As you slog through whatever is left of your investments, and as we wait with bated breath for Vice President and selected Democrat nominee Kamala Harris to announce her VP pick, we might want to consider: Does Kamala dress presidential enough?

If you aren’t in a pondering mood, the New York Times has done it for you.

Instead she is wearing her usual tone-on-tone silk shells and pussy-bow blouses. Her usual signature pearls and 70-millimeter Manolo Blahnik heels. For the last four years, that was the perfect camouflage of the country’s No. 2 executive: somber, deferential, kind of dull.

But does it look presidential?

In an election in which so much about one candidate is potentially pioneering — she could be the first female president, the first female president of color, the first president of South Asian descent — that is a key question.

“How you present yourself as a woman in leadership is an issue every woman in leadership has to consider,” said Ashley Allison, the chief executive of Watering Hole Media and a former Biden-Harris campaign adviser. Ms. Harris, she said, “is trying to break what is potentially the biggest, thickest, largest glass ceiling there is.” How she equips herself for that matters.

Does how she equips herself matter as much as what she stands for, New York Times? Perhaps some road map on how a Harris-Whomever administration is going to get us out of this recession? Or maybe how a future President Harris plans to deal with a nuclear Iran? Because those pallets of cash worked so well to deter them. Aside from Harris giving us an Atlanta rally with a twerking Megan Thee Stallion, a campaign announcement with the Drag Queens and Trans friends on “RuPaul’s Drag Race,” and announcing the endorsements of washed-up celebrities, Bush-era RINOs, and NeverTrumpers on her “Kamala Wins” X account, Harris has offered little in the way of policy points nor has she given any indication on how she would actually govern.

But first and foremost for the New York Times is that Harris looks really good doing whatever she will do… or not do. 

It’s not really about some objective measure of chic. It’s not about being endorsed by Vogue, though Ms. Harris was. It’s about what voters read into what Ms. Harris wears; how they relate to it. Clothes become, in many ways, a stand-in for all the inchoate feelings the electorate has about a candidate, good and bad, and especially about a female candidate.
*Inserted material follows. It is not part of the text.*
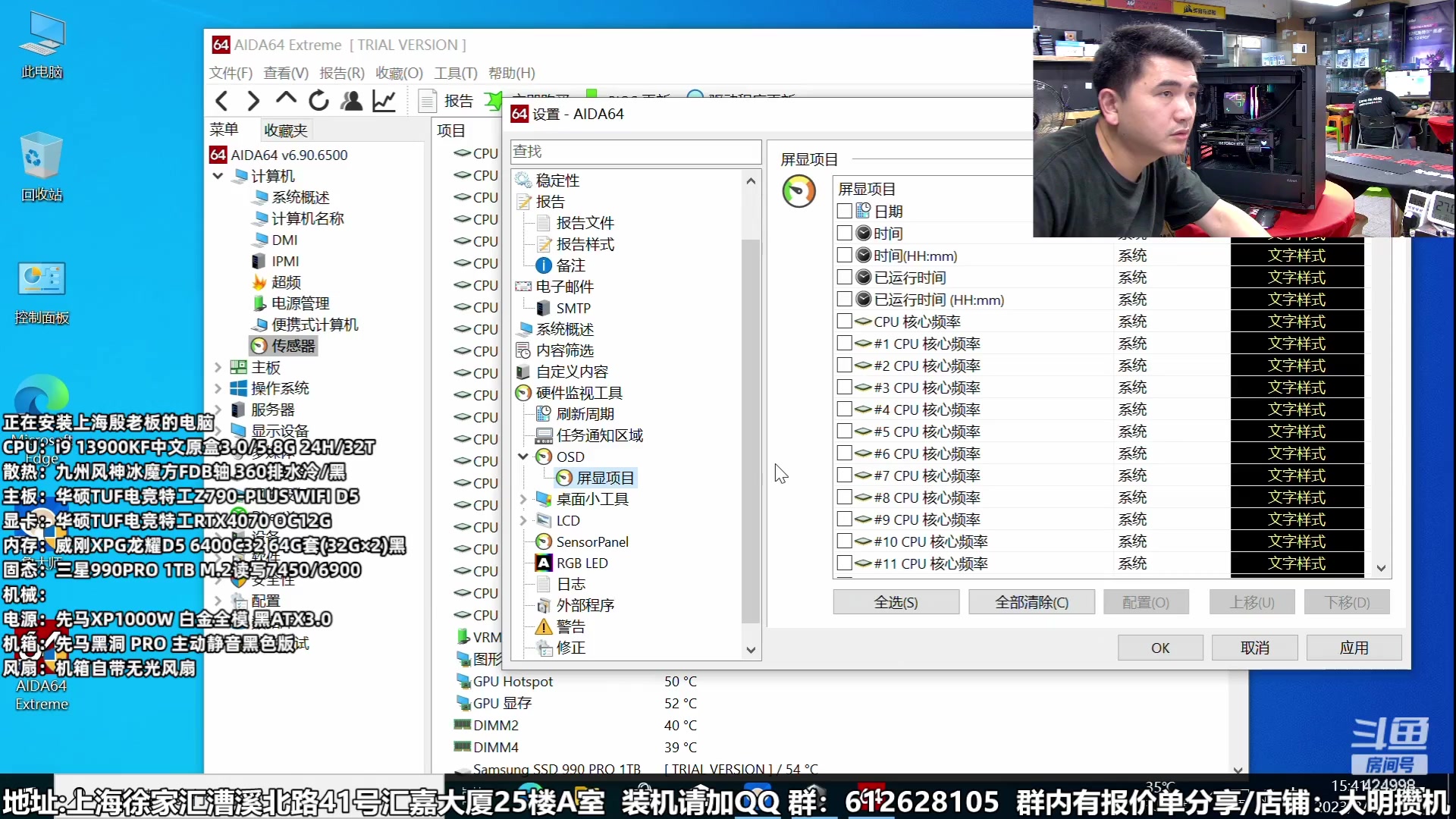Switch to the 收藏夹 tab

285,130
Here is Vogue’s gag-worthy endorsement of Harris’ “presidential” fashion choices.

Whether she is wearing custom Chloé for a state dinner, or a denim jacket bedazzled with the Pride flag, Kamala Harris has used clothing to broadcast authority, political statements, and competence throughout her term. We have no doubt her run for President of the United States will be just as thoughtful.
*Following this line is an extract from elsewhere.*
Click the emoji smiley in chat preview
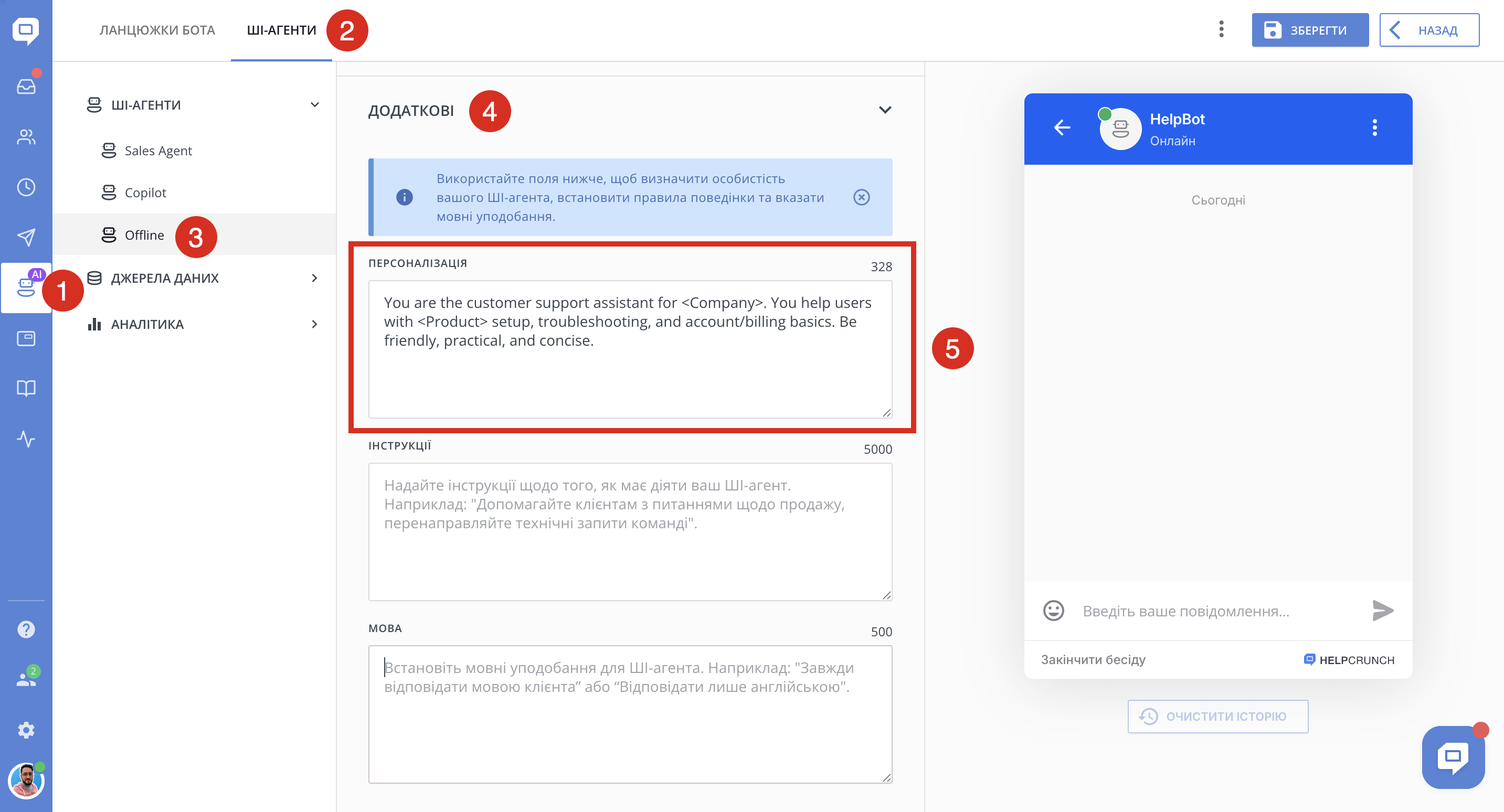Screen dimensions: 1504x812 [1053, 611]
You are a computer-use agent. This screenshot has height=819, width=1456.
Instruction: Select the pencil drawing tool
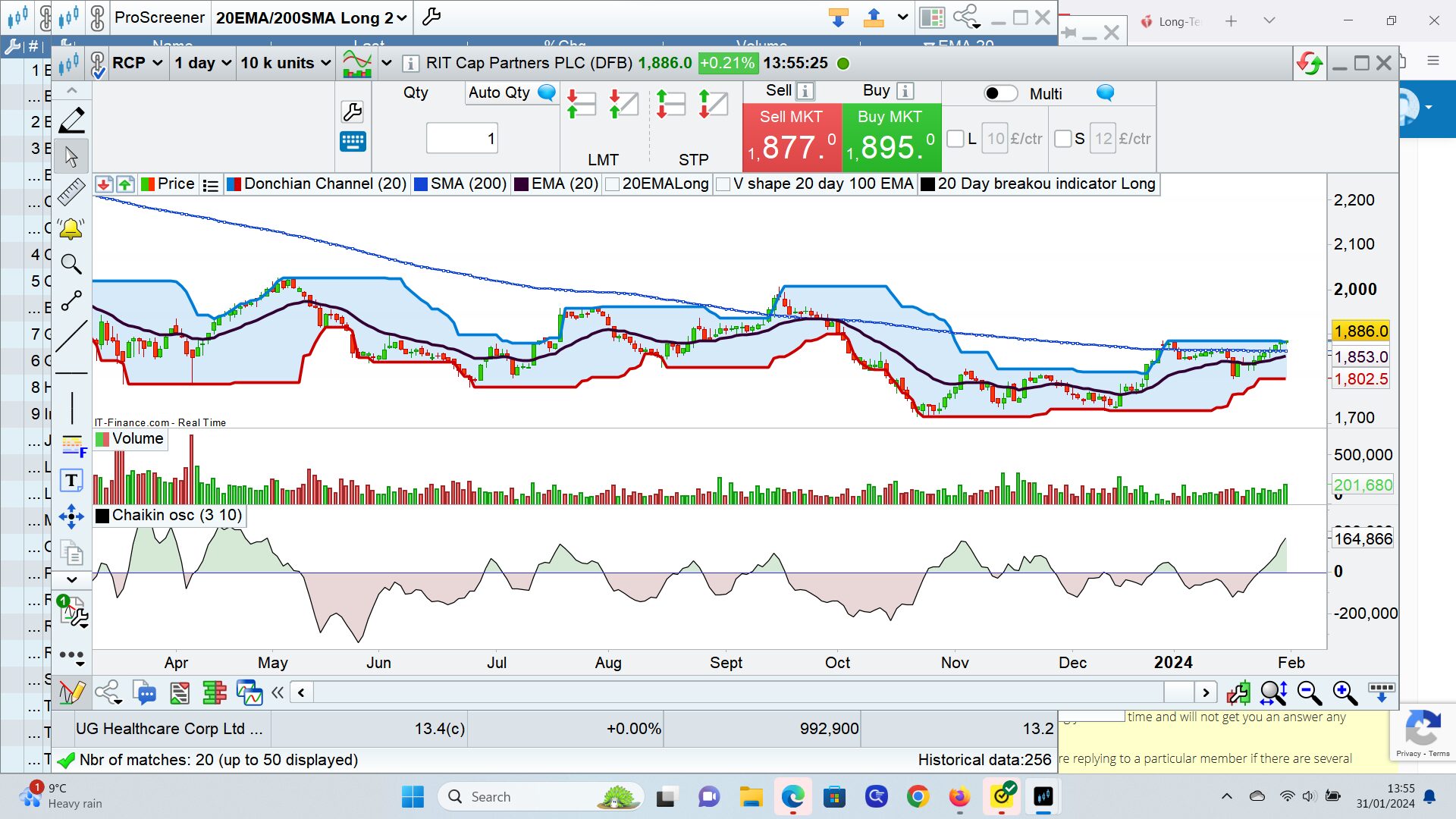pyautogui.click(x=71, y=121)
That was about as substantive as cotton candy, and equally cloying. You see, a single mother could not care less about whether Harris’ custom-made and designer clothing broadcasts authority; she is more concerned about clothing her children for the coming school year. For a candidate who claims to want to be a president for all Americans, Harris’ company and fashion choices scream “elitist” at high decibels.

And Harris never forgets to accessorize; but while the rest of us settle for costume, for VP Harris, only Tiffany will do.

So, while Kamala Harris is looking chic and exuding strength with her custom pantsuit and silk-pressed hair, never fear, because Harris looks the part, and Bidenomics is working.

Harris, the most dressed for success abject failure on the planet. Are you ready for four years of this?